Agreed with that Myrna. I've got customized harnesses for my minis, as I've always done for the big guys. I've driven one horse who fit into a straight off the rack horse size harness - a Hackney mare who was a blast to drive. My Haflingers have always required quite the hodge podge of pieces too, mostly just to get the bridle to fit! So harness hasn't been an issue, but little things like halters and blankets have been an absolute pain!

Susanne - I can't WAIT for that update!! I'm anxiously awaiting the day I feel my older gelding is schooled enough to order him a hyperbike. He'll be a blast! Have to keep telling myself we're really not there yet.


----------



## georgiegirl (Sep 8, 2011)

ironbessflint said:


> I'm considering a Bellcrown, but based on the listed heights I'm thinking I might be better off with the Shetland Star. The Aerocrown and Minicrown both state a height of up to 36" and the Shetland Star says 9-10.2 hands. Both of our minis are large Bs at 37"+ (and if measured as shetlands at the withers come in at closer to 10 hands). I know there are many here with the Aerocrowns, but I'm curious how big are the horses everyone is using with them?
> 
> Beyond that, I'm looking for sturdy and well built, room for a passenger perferred. Solid wheels preferred. Pacific Smart Cart is on my short list as well. Of course if there are any similar but less expensive options, I'd love to know about those! I'm looking for solid enough to school in daily and ultimately do some trails and speed work with, but nice enough to do some local level pleasure shows.


I absolutely love my MiniCrown. My driving mini is 32 3/4", and it fits him to a tee.

The only thing I would caution about is getting the shafts set properly and tightening them properly so they dont slip. I found out the hard way on that one.

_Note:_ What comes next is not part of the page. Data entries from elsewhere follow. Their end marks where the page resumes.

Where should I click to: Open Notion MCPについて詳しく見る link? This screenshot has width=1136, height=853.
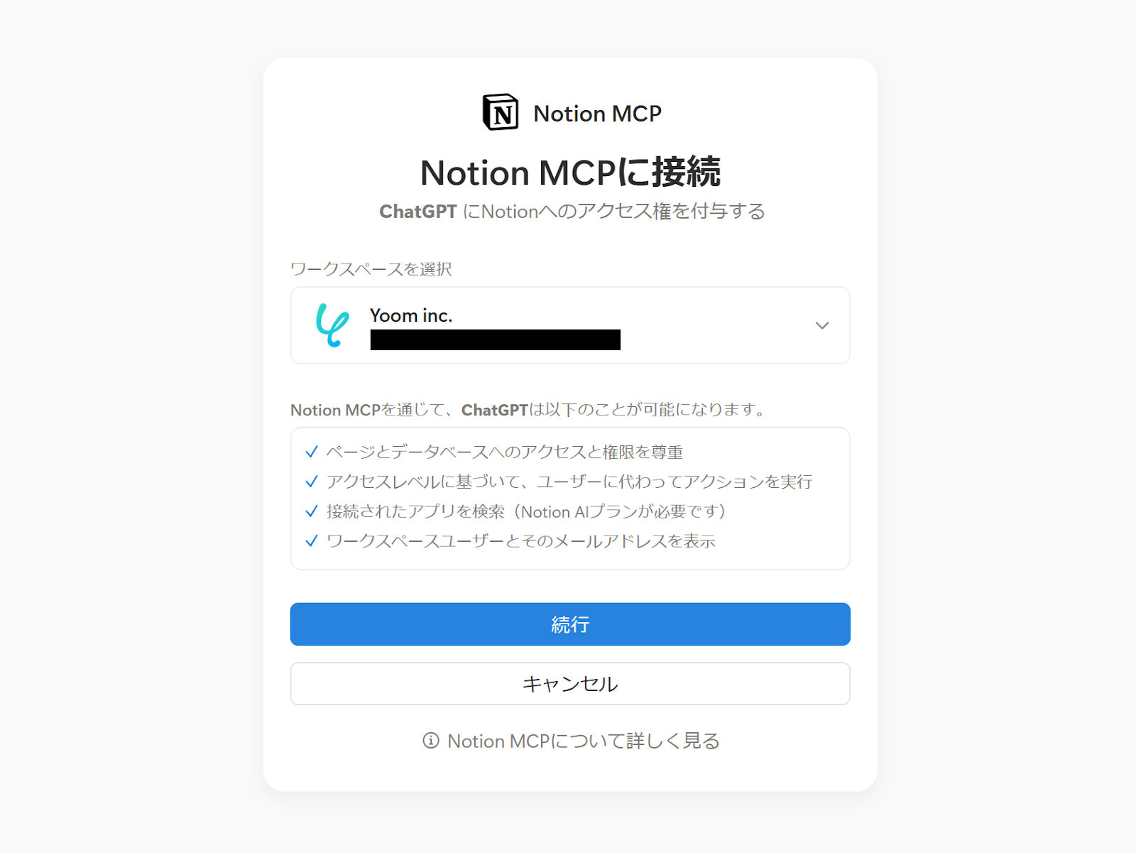[x=584, y=741]
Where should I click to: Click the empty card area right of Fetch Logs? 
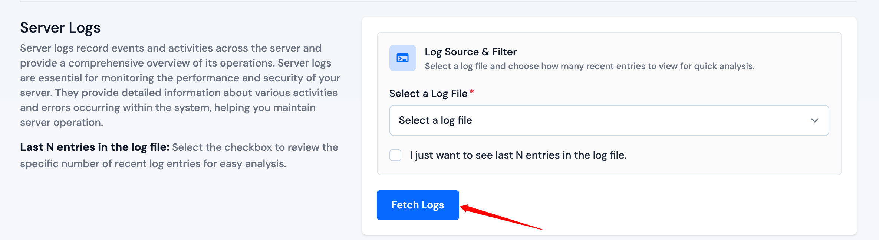pyautogui.click(x=668, y=205)
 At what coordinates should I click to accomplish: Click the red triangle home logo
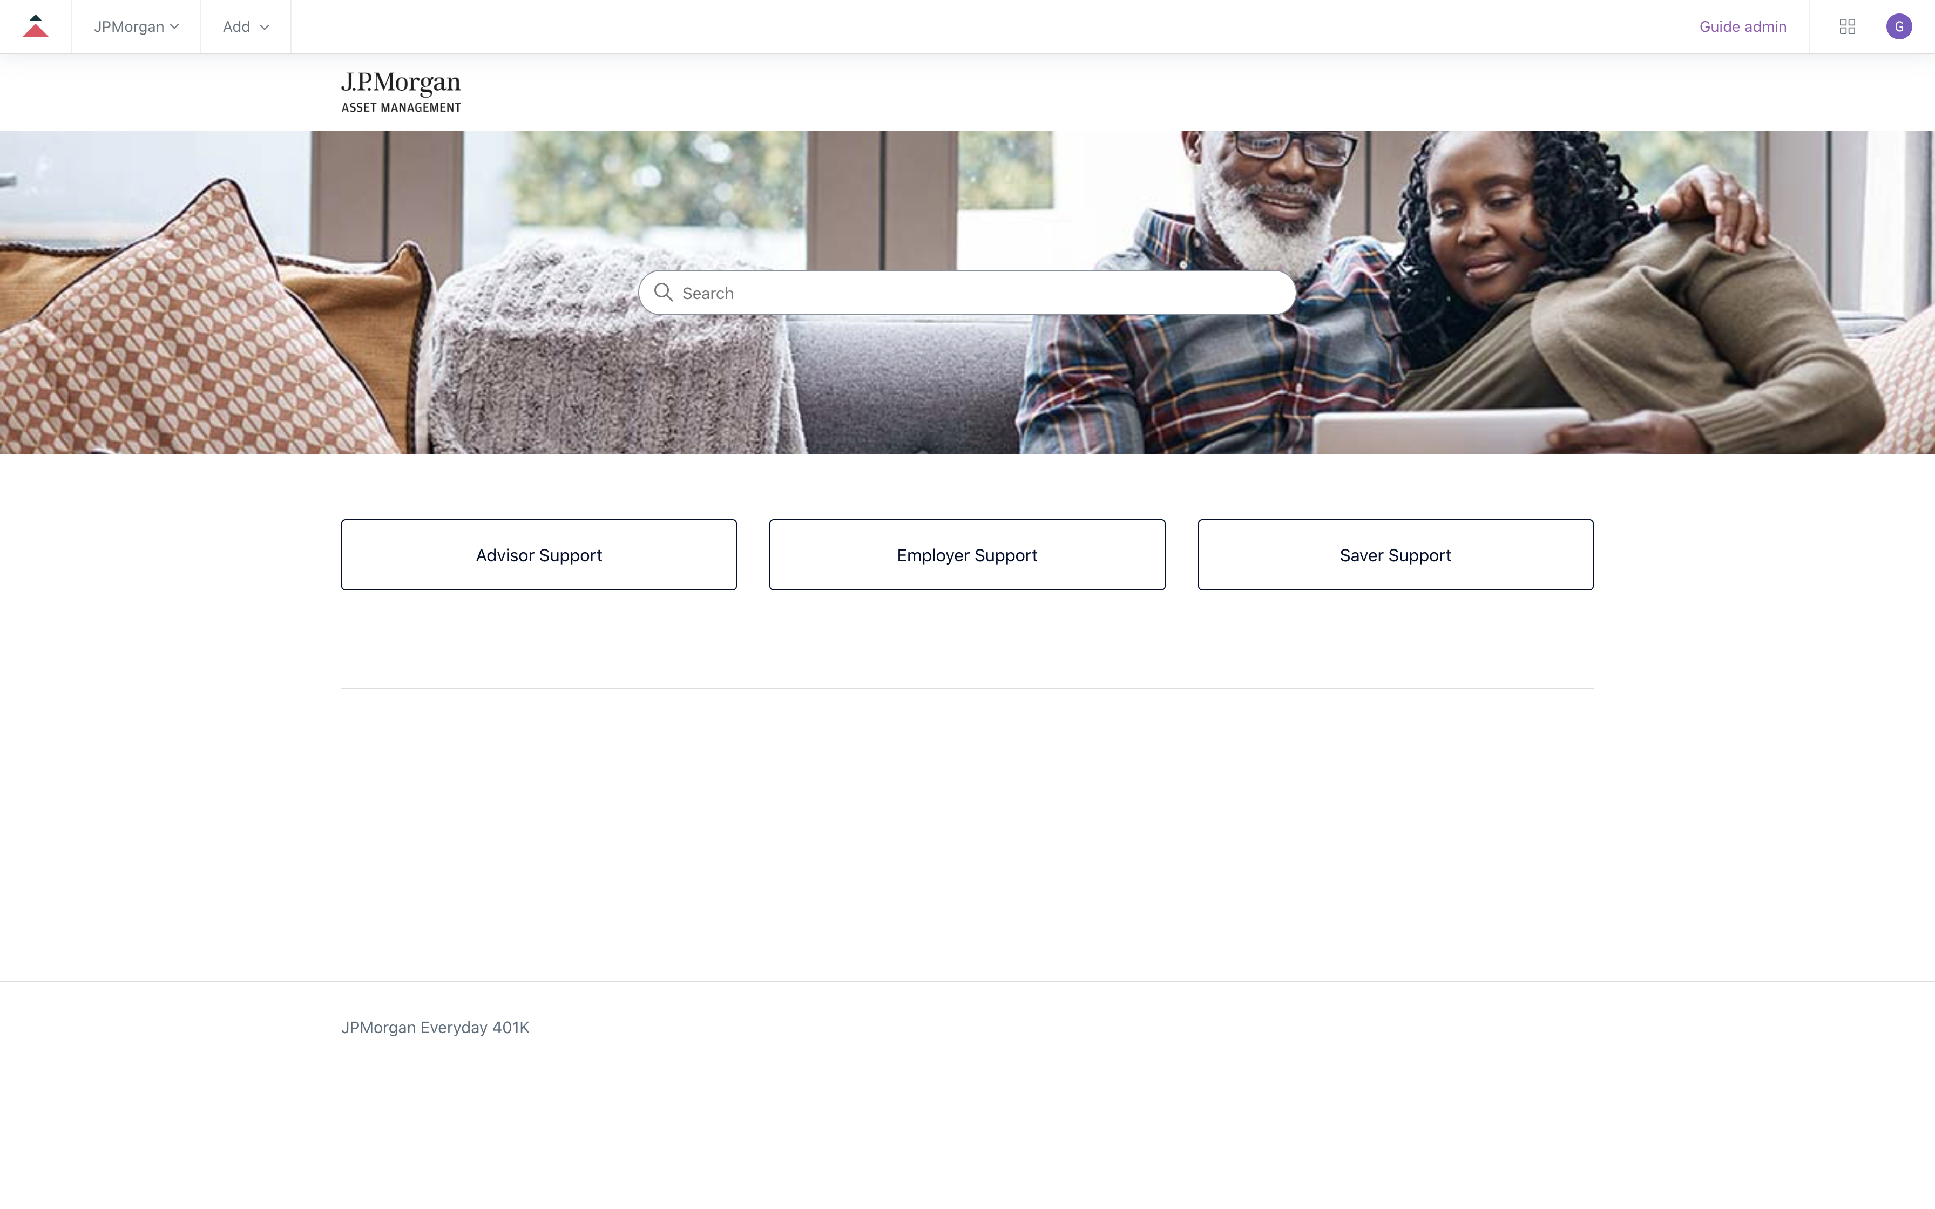point(35,26)
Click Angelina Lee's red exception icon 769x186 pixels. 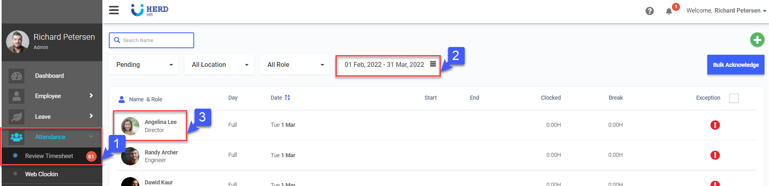[715, 125]
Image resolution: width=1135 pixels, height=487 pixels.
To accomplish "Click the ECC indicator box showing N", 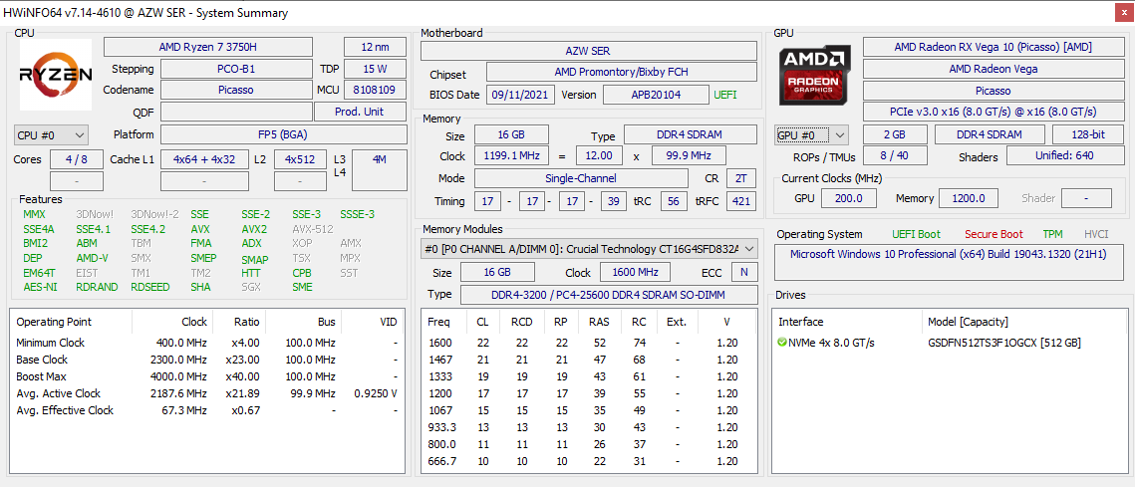I will point(743,272).
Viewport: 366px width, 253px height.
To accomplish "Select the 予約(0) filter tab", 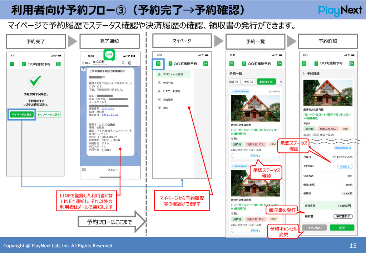I will [x=248, y=81].
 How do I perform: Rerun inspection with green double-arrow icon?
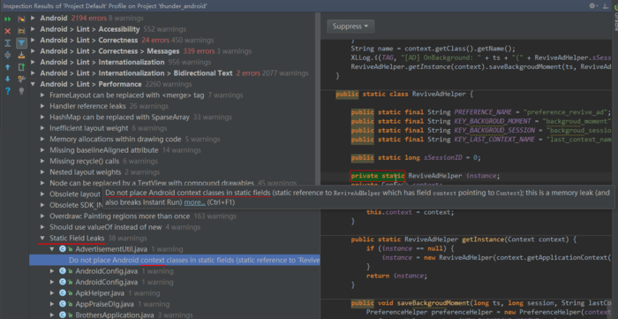pyautogui.click(x=7, y=19)
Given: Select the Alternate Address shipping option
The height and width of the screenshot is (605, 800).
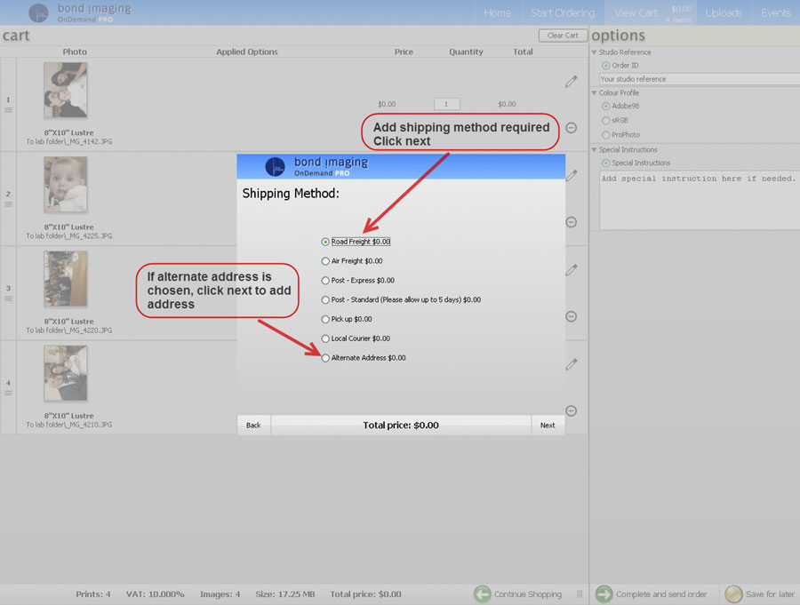Looking at the screenshot, I should click(325, 358).
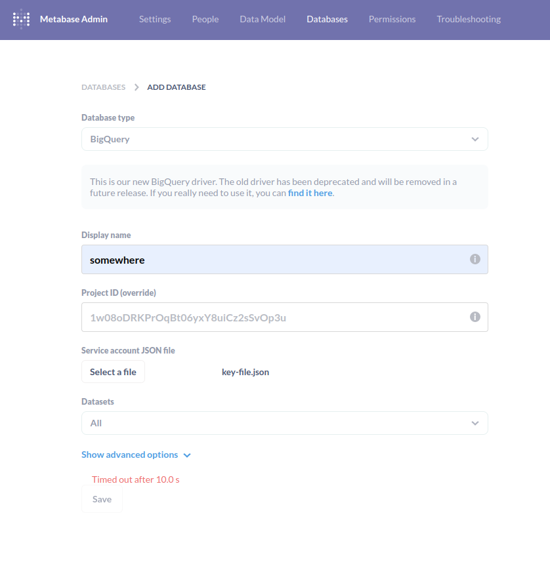Click the info icon beside Project ID field
Viewport: 550px width, 568px height.
tap(475, 316)
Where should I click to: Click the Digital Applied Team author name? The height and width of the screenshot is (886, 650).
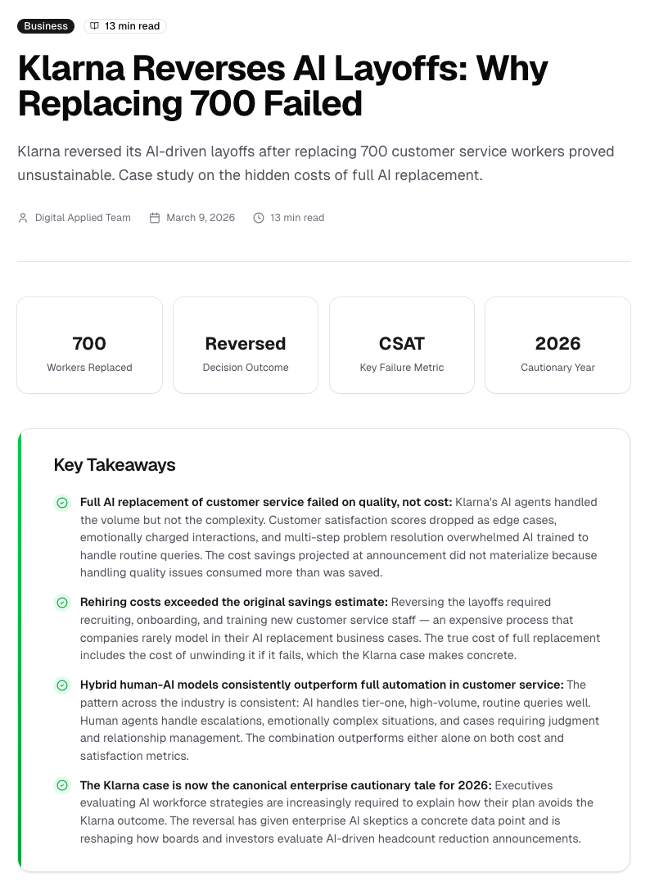tap(83, 218)
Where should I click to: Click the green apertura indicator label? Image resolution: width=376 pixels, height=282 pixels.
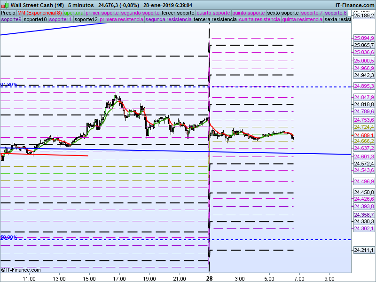(x=74, y=13)
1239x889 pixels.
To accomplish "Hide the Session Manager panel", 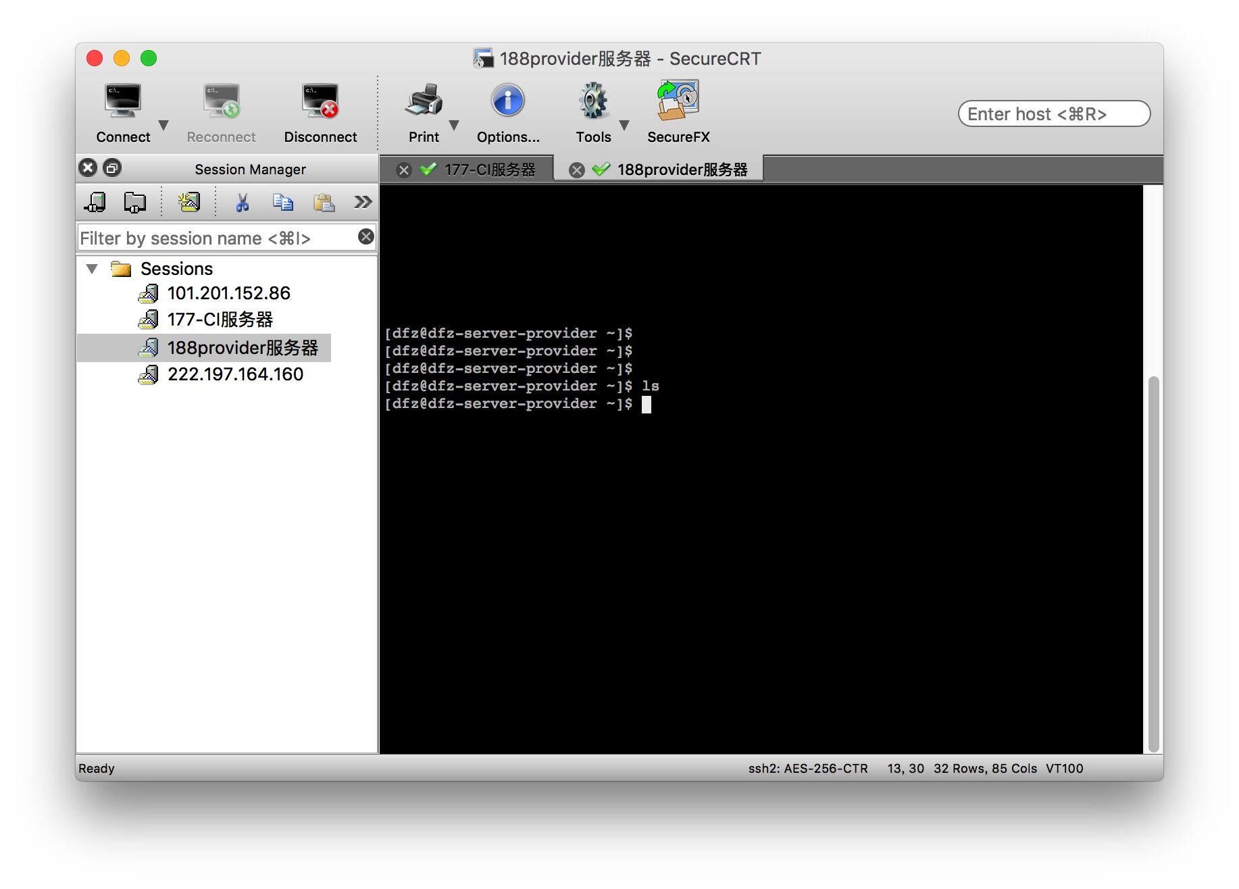I will tap(88, 168).
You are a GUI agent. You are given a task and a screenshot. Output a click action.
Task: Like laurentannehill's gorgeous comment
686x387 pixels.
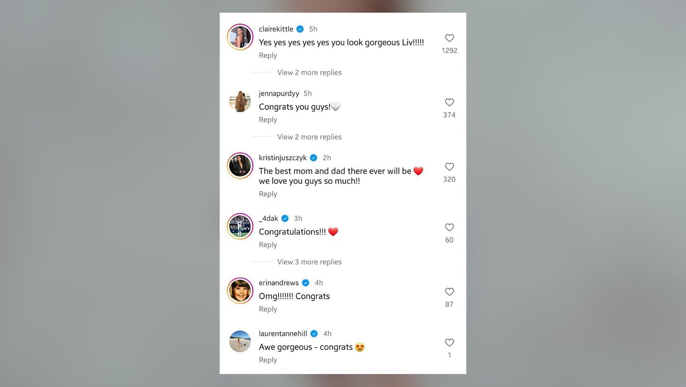pyautogui.click(x=449, y=343)
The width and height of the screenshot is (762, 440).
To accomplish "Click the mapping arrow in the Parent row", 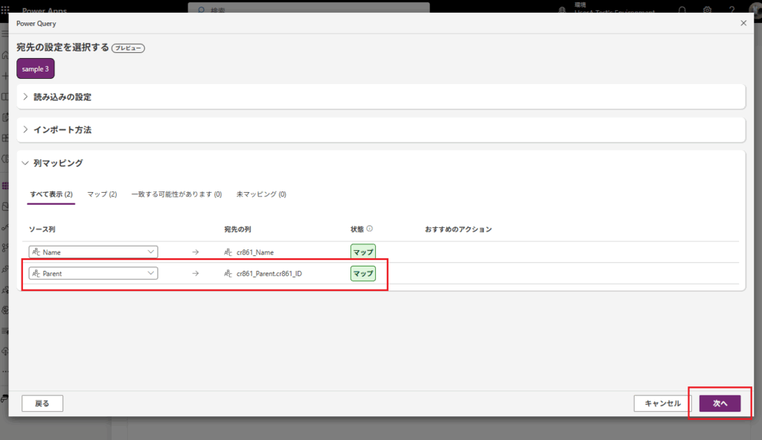I will [195, 274].
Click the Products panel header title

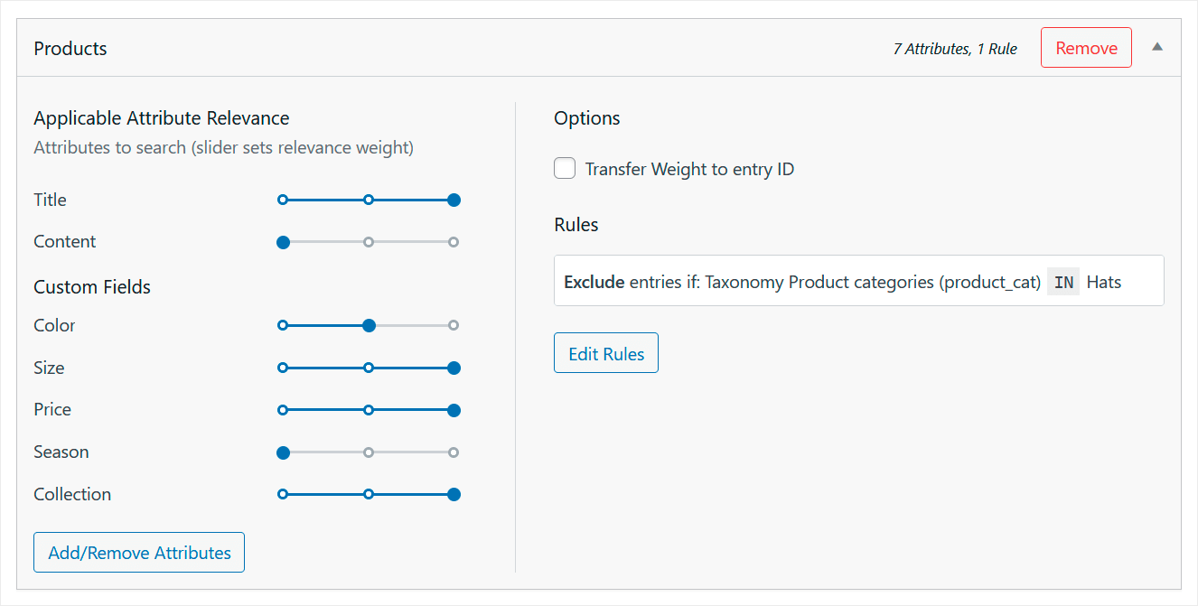coord(70,49)
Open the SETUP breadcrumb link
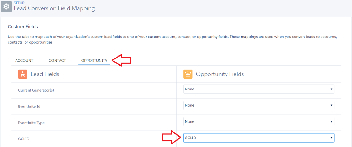The width and height of the screenshot is (352, 147). click(x=19, y=3)
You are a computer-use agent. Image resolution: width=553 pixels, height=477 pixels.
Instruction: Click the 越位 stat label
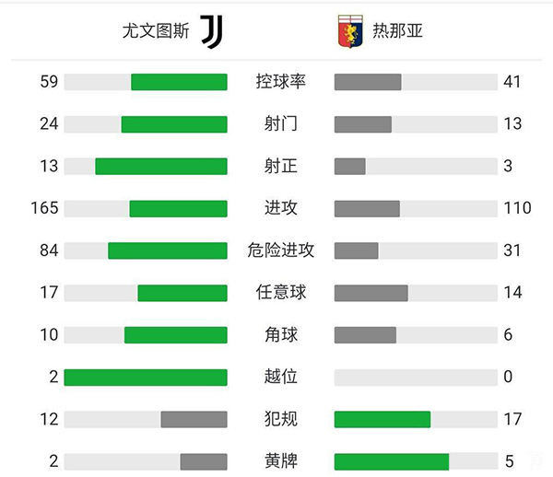pos(281,377)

Other than that I certainly have NO complaints and what a great ride.


----------



## ShadyGrovePonies (Sep 16, 2011)

Have a question about the Bellcrown Shetland Star - what are the advantages or disadvantages to having the shafts coming from the bottom of the cart rather than higher up? Do the ponies ever get their leg over it? Is the point of draft harder with a regular pleasure harness - not a collar type harness?


----------



## RhineStone (Sep 16, 2011)

It is easier for the horse to pull a cart where the point of attachment is closer to the axle. But, then a neck collar is more appropriate because pull is more even across the horse's shoulders, and the neck strap on a breastcollar can dig into the neck of the horse with the low draft. Some breastcollars are being made that have a ring that gives the breastcollar the "equivalent" of the "short tugs" on hames, which will "adjust" for a low draft or a straight draft, making it more comfortable for a low draft.

I know most of that could be said better, but I don't have a lot of time lately.

Get the book, Understanding Harness by Barb Lee, and it will make a whole lot more sense. It is not an expensive purchase and well worth it to comprehend what we put our horses through with ill-thought out harness purchases, fit, and situations.

Myrna


----------



## KellyAlaska (Sep 16, 2011)

I totally understand your issue. I looked at both the Smart Cart and the Mini Crown before I decided to purchase the Smart Cart. My pony is 36" so he also falls right at the cut off for the Mini Crown. I like the idea of the lighter weight of the Mini Crown but in the end the adjustability and the airbag suspension made the Smart Cart the right choice for my pony. The Smart Cart can fit a Pony up to 44" inches and since I also tend to like the larger ponies/minis I knew that if we got another pony I would be adjusting up and not down. I also like to occasionally take a passenger with me for a short drive and I love that you can adjust the suspension within minutes to accommodate the added weight. My pony does not have an issue pulling the Smart Cart and he can turn it on a dime. It is a little heavier in your hand when you are hooking your pony to the cart but once you have the seat adjusted properly there is really no weight in the shafts. Attached is a photo of Jack our 36" Mini/Shetland pulling the Smart Cart.


----------



## ShadyGrovePonies (Sep 17, 2011)

KellyAlaska said:


> I totally understand your issue. I looked at both the Smart Cart and the Mini Crown before I decided to purchase the Smart Cart. My pony is 36" so he also falls right at the cut off for the Mini Crown. I like the idea of the lighter weight of the Mini Crown but in the end the adjustability and the airbag suspension made the Smart Cart the right choice for my pony. The Smart Cart can fit a Pony up to 44" inches and since I also tend to like the larger ponies/minis I knew that if we got another pony I would be adjusting up and not down. I also like to occasionally take a passenger with me for a short drive and I love that you can adjust the suspension within minutes to accommodate the added weight. My pony does not have an issue pulling the Smart Cart and he can turn it on a dime. It is a little heavier in your hand when you are hooking your pony to the cart but once you have the seat adjusted properly there is really no weight in the shafts. Attached is a photo of Jack our 36" Mini/Shetland pulling the Smart Cart.



Thanks! The more information I have the better to make a decision!

I have the Bellcrown Badger cart for my larger pony, but am now looking for the best one for my 41 inch shetland. I really love the torsion suspension on my Bellcrown.


----------